Prompt: Restate all of the data below word for word.

Task material:
══════════
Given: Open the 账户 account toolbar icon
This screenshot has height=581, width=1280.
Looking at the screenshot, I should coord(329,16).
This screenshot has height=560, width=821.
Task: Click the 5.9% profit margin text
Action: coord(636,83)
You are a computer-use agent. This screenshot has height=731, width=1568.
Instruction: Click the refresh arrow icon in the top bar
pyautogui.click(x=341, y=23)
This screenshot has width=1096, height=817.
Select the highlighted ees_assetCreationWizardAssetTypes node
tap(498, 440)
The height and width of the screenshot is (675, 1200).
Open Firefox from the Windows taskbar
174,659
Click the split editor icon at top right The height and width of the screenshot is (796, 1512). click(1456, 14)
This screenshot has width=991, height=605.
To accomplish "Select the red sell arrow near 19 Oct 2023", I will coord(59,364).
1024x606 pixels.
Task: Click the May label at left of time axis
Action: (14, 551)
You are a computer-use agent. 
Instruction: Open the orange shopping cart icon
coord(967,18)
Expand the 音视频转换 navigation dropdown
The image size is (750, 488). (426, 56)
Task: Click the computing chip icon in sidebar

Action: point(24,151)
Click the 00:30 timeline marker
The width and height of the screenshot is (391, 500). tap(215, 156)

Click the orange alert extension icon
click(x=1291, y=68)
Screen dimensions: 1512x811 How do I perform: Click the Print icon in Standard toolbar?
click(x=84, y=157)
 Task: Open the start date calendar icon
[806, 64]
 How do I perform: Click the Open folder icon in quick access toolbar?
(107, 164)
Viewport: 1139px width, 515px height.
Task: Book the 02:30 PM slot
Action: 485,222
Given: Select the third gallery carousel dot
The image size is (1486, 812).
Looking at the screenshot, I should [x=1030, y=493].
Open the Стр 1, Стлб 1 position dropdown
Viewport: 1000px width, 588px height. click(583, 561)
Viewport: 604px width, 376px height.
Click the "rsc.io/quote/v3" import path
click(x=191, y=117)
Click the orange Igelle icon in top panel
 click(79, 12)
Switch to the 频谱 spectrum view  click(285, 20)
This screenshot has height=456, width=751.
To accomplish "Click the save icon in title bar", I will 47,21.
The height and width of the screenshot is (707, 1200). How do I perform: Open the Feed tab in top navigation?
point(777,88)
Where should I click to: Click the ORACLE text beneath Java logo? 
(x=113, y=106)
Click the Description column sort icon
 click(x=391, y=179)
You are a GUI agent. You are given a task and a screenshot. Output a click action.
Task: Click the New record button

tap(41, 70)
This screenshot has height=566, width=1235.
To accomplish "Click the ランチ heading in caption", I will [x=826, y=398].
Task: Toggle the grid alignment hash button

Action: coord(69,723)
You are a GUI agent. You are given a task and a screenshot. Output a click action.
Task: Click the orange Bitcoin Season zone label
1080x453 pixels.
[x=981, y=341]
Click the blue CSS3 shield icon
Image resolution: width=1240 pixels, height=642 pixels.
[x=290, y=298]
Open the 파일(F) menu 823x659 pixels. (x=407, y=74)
══════════
Task answer:
Given: Open the 账户 account toolbar icon
This screenshot has height=581, width=1280.
Looking at the screenshot, I should coord(329,16).
This screenshot has height=560, width=821.
Task: Click the 5.9% profit margin text
Action: coord(636,83)
You are a computer-use agent. This screenshot has height=731, width=1568.
Instruction: Click the refresh arrow icon in the top bar
pyautogui.click(x=341, y=23)
This screenshot has width=1096, height=817.
Select the highlighted ees_assetCreationWizardAssetTypes node
tap(498, 440)
The height and width of the screenshot is (675, 1200).
Open Firefox from the Windows taskbar
174,659
Click the split editor icon at top right The height and width of the screenshot is (796, 1512). click(1456, 14)
This screenshot has width=991, height=605.
To accomplish "Select the red sell arrow near 19 Oct 2023", I will coord(59,364).
1024x606 pixels.
Task: Click the May label at left of time axis
Action: (14, 551)
You are a computer-use agent. 
Instruction: Open the orange shopping cart icon
coord(967,18)
Expand the 音视频转换 navigation dropdown
The image size is (750, 488). (426, 56)
Task: Click the computing chip icon in sidebar

Action: point(24,151)
Click the 00:30 timeline marker
The width and height of the screenshot is (391, 500). tap(215, 156)

Click the orange alert extension icon
click(x=1291, y=68)
Screen dimensions: 1512x811 How do I perform: Click the Print icon in Standard toolbar?
click(x=84, y=157)
 Task: Open the start date calendar icon
[806, 64]
 How do I perform: Click the Open folder icon in quick access toolbar?
(107, 164)
Viewport: 1139px width, 515px height.
Task: Book the 02:30 PM slot
Action: 485,222
Given: Select the third gallery carousel dot
The image size is (1486, 812).
Looking at the screenshot, I should [x=1030, y=493].
Open the Стр 1, Стлб 1 position dropdown
Viewport: 1000px width, 588px height. click(583, 561)
Viewport: 604px width, 376px height.
Click the "rsc.io/quote/v3" import path
click(x=191, y=117)
Click the orange Igelle icon in top panel
 click(79, 12)
Switch to the 频谱 spectrum view  click(285, 20)
This screenshot has height=456, width=751.
To accomplish "Click the save icon in title bar", I will 47,21.
The height and width of the screenshot is (707, 1200). How do I perform: Open the Feed tab in top navigation?
point(777,88)
Where should I click to: Click the ORACLE text beneath Java logo? 
(x=113, y=106)
Click the Description column sort icon
 click(x=391, y=179)
You are a GUI agent. You are given a task and a screenshot. Output a click action.
Task: Click the New record button

tap(41, 70)
This screenshot has height=566, width=1235.
To accomplish "Click the ランチ heading in caption", I will [x=826, y=398].
Task: Toggle the grid alignment hash button

Action: coord(69,723)
You are a GUI agent. You are given a task and a screenshot. Output a click action.
Task: Click the orange Bitcoin Season zone label
1080x453 pixels.
[x=981, y=341]
Click the blue CSS3 shield icon
Image resolution: width=1240 pixels, height=642 pixels.
[x=290, y=298]
Open the 파일(F) menu 823x659 pixels. (x=407, y=74)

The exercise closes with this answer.